START DATA
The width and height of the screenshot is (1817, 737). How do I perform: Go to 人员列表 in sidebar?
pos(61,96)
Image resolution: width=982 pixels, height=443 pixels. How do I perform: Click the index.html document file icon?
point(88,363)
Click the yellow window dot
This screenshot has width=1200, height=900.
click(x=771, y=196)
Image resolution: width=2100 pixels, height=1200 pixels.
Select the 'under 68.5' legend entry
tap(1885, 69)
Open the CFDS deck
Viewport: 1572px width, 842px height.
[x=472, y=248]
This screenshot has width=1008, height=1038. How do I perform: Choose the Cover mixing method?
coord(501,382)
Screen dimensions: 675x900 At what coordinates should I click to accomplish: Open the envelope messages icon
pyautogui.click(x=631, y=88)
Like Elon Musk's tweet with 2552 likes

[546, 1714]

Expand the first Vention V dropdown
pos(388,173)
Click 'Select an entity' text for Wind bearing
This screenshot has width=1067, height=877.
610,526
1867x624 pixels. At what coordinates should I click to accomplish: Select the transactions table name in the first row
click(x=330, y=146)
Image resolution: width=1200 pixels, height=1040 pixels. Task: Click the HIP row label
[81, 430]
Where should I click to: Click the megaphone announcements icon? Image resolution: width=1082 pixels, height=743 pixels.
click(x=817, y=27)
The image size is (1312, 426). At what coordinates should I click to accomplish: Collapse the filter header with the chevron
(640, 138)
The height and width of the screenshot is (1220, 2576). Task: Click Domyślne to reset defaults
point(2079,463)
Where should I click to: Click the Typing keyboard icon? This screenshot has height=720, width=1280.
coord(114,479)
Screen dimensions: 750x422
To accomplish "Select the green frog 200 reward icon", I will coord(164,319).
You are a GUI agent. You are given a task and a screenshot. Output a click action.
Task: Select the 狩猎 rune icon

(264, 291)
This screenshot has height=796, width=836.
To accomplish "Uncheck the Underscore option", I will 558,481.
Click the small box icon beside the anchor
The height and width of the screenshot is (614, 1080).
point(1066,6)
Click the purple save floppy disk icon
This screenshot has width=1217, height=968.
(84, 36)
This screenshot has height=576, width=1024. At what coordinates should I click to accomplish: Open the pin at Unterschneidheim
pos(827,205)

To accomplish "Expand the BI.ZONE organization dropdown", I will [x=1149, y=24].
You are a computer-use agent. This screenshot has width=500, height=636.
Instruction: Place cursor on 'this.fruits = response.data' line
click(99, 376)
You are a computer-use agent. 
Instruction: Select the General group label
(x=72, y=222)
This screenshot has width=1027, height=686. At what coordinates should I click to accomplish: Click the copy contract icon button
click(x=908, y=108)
END DATA
INSTRUCTIONS FOR THE TASK -
The lines to reproduce run from the line containing "Instruction: Select the General group label" to the end of the listing; write them out exactly and add nothing.

TASK SOLUTION -
Instruction: Select the General group label
(x=72, y=222)
This screenshot has width=1027, height=686. At what coordinates should I click to accomplish: Click the copy contract icon button
click(x=908, y=108)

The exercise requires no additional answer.